La Cassazione ritiene, invece, inammissibile il motivo di ricorso in cui le ricorrenti contestano la sentenza impugnata per aver escluso la rinomanza e la notorietà del marchio dalle stesse vantato benché dagli atti esse fossero pacifiche tra le parti, poiché espressamente riconosciute dal convenuto.
Le ricorrenti poggiano la doglianza sul fatto che, nella comparsa conclusionale depositata nel corso del giudizio di primo grado, il convenuto aveva riconosciuto «la notorietà del marchio AE (sia a livello nazionale che internazionale) così come è pacifico che il pubblico riconosca nel simbolo dell’aquila di American Eagle un marchio di moda» e, comunque, non aveva negato che il marchio di AE fosse un segno rinomato, contestando unicamente la confondibilità tra i segni.

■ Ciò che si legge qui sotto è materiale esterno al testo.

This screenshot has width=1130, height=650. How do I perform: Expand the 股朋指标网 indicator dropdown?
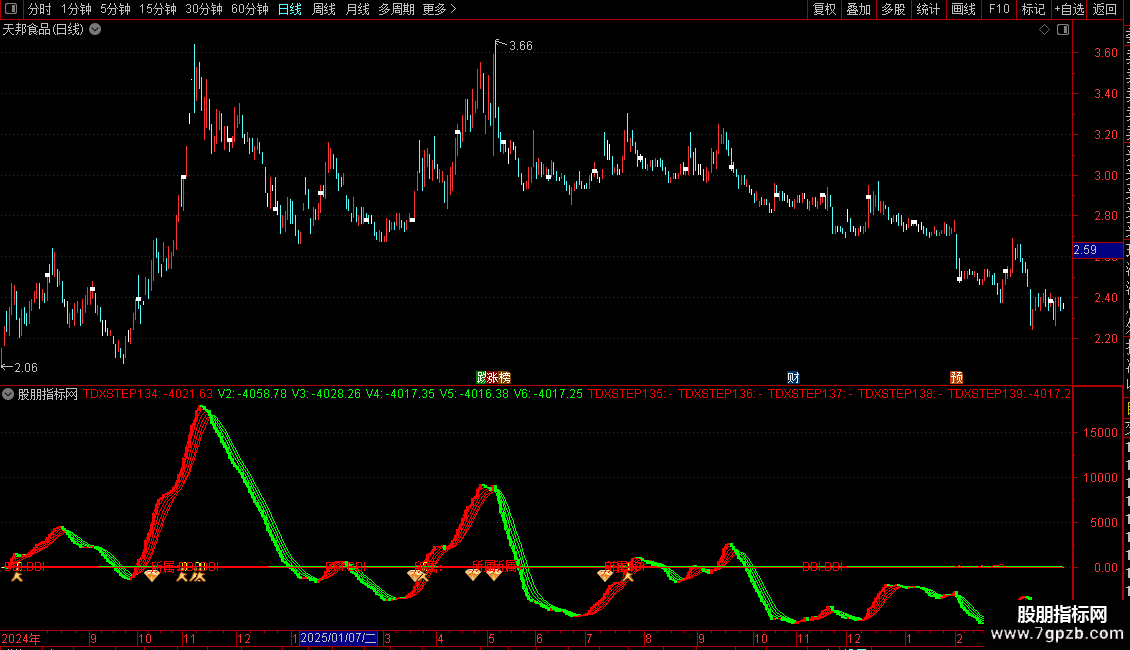click(x=8, y=394)
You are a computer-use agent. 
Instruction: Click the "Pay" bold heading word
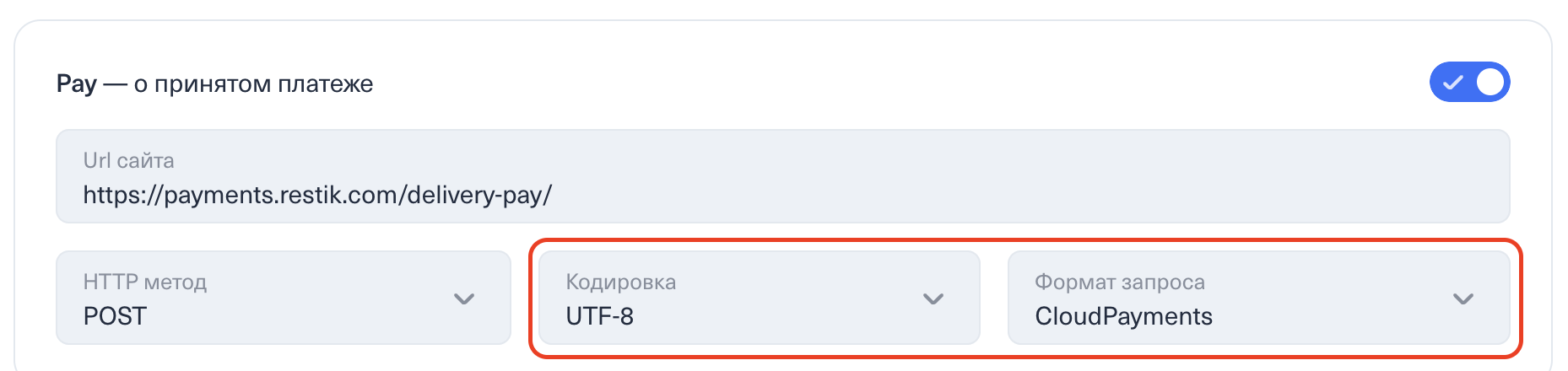pos(77,83)
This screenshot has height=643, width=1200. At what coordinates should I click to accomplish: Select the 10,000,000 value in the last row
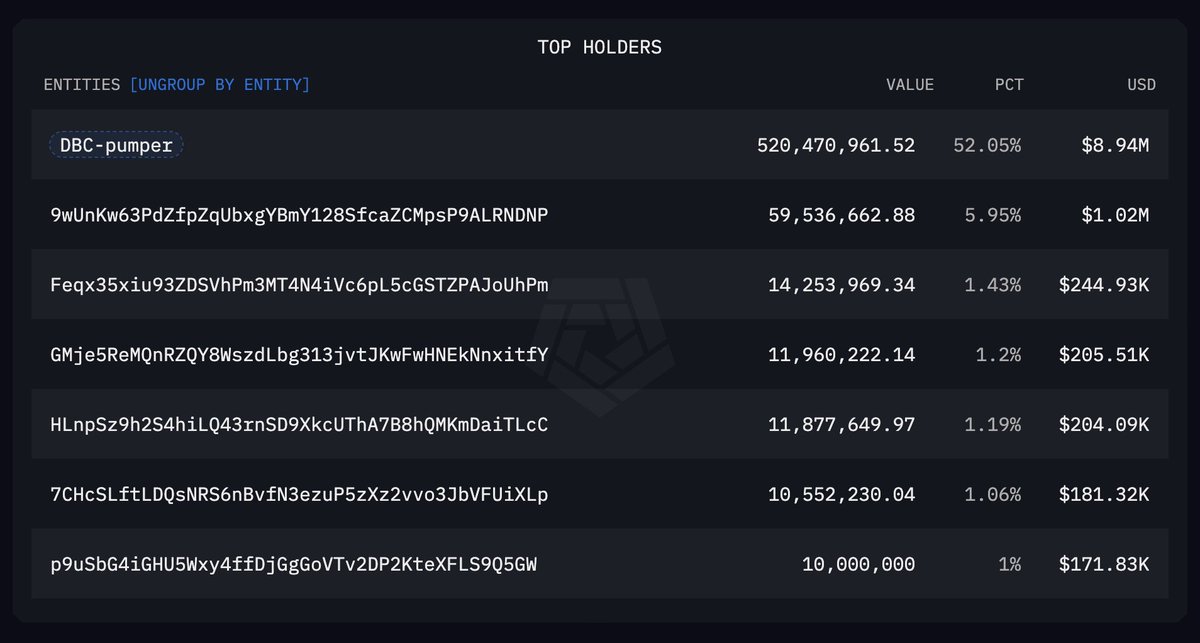pos(859,565)
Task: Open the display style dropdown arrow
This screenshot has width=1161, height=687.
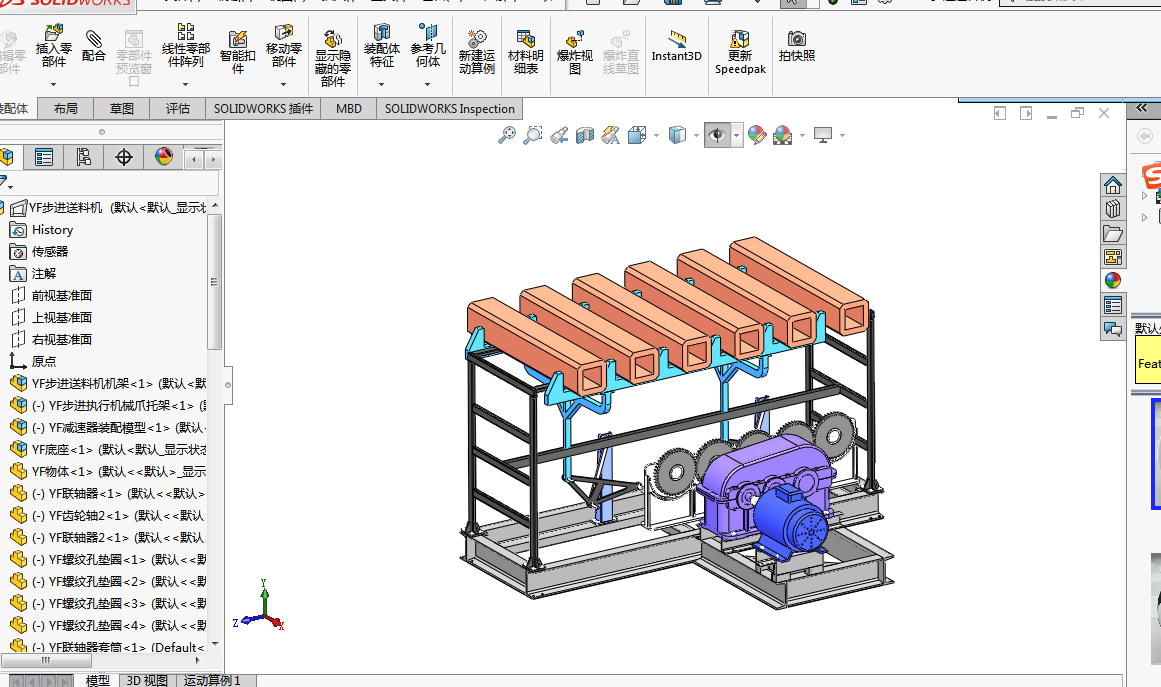Action: [696, 135]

La Suprema Corte ha dunque ribadito il principio espresso dalla giurisprudenza di legittimità secondo cui non può attribuirsi rilevanza ad allegazioni espresse nella comparsa conclusionale, atteso che questa è estranea alla formazione del thema decidendum e ha l’unica funzione di illustrare le domande e le eccezioni già ritualmente proposte (cfr. Cass. 23 giugno 2022, n. 20332).
Questo quanto emerso dall'ordinanza della Corte di Cassazione n. 280 del 7 gennaio 2025.